Prior to the concert, Michael along with Yoga Tree Castro in San Francisco and resident teacher Les Leventhal put on a 3 hour yoga and music session.

Throughout the yoga class today Michael played his music, which was a perfect blend of yoga and music. Myself along with the 100 other participants (limited) had the opportunity to move, sweat, and practice to the enjoyment of Michaels vocals and acoustic guitar.

The Concert is September 6 and followed by the Yoga Jam on Sept 7th. For more information and/or to contribute to the cause please visit

www.powertothepeacful.org

Michael's music

www.spearheadvibrations.com


A CAUSE WORTH MOVING FOR!

Saturday, August 02, 2008

Snatch Max VO2 and Yoga

NOTE: The official training length in 26 weeks till the race not 29. The additional 3 weeks are the suggested recovery routine.

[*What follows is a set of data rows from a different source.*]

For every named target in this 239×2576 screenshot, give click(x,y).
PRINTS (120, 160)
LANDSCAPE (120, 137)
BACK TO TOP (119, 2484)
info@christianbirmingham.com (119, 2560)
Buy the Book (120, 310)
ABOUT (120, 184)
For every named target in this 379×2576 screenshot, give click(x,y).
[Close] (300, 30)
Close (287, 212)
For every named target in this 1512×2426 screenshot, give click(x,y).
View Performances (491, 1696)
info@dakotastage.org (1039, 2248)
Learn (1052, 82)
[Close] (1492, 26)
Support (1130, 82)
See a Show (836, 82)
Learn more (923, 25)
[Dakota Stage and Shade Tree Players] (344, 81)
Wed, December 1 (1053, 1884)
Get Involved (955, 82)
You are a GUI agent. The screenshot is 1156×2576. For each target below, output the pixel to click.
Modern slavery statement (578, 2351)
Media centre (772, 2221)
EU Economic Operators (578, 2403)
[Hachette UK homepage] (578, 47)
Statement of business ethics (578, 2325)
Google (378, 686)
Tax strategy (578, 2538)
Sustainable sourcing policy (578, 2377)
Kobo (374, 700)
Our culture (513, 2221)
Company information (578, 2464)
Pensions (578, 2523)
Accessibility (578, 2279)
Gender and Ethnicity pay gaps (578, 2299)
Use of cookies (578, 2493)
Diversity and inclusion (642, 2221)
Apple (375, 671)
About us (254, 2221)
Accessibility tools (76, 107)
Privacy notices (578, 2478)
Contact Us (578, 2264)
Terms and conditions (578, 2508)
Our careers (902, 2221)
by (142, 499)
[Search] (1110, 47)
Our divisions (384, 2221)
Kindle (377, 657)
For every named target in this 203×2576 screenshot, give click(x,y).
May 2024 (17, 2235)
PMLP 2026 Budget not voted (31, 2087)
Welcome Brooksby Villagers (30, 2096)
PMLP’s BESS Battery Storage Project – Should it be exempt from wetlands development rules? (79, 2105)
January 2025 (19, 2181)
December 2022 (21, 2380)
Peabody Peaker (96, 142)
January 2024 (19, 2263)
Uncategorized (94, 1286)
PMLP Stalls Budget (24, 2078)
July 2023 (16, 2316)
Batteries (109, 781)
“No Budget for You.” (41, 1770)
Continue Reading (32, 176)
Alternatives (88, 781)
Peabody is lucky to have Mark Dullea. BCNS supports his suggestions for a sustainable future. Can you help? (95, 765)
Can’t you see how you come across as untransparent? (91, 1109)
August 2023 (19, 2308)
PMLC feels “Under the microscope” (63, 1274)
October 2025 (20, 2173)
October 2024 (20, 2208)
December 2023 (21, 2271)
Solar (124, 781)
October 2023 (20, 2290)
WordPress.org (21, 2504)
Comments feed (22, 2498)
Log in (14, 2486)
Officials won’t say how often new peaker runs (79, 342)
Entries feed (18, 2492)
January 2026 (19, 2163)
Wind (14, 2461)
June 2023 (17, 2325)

Therefore my official training begins on Labor Day. However, I am using the first 4 weeks of the program as my pre-race training and will start with these same 4 weeks on Labor Day.


KETTLEBELLS:
Max VO2 Training #1
16/5/5 x 20 minutes

heart rate at 138

Overall just perfect. Will add time next week, not reps and work my way to the 40 minute mark with the 5's and go forward from there, this is my initial plan, time will tell.

Yoga:
90 minutes of Iynegar at Darshana in Palo Alto

Friday, August 01, 2008

Long Run #1 of pre-training routine & yoga

Today was the first long run of the pre-training routine. The distance covered 6 miles including 3 hill runs of no more than .25 miles. I employeed the run/walk strategy throughout which was a bit off including the hills but I adjusted as necessary.

The breakdown
6 minutes run x 8.5
1 minute walk x 8

total time 59:30
total distance: 6 miles (give or take a couple tenths)
total hills: 3
Location of HIlls: Lower half of Stanford Dish Trail and in the middle of the run mileage.

Feeling: I went out a bit stronger than I probably should. At this point this would be tough to do over 26.2 miles but considering I am at the end of week 1 of 3 during the pre training, I should be very happy.

GOALS:
With the change in date I have to adjust my attitude and ego :-) toward a time goal. The real goal is to finish, strong and health. With the ultimate goal of doing The San Diego Rock N' Roll May 31 st where I can make an more accurate judgement of a time goal based marathon.

I am a competitor, especially with myself but I have a longer term perspective on this and I want to stay clear of ego getting in the way. I hope to demonstrate and learn how to implement this type of program with my cross-training regimen. In the process I will be better able to educate and share with others as the goal of running and marathons is something that is quite popular.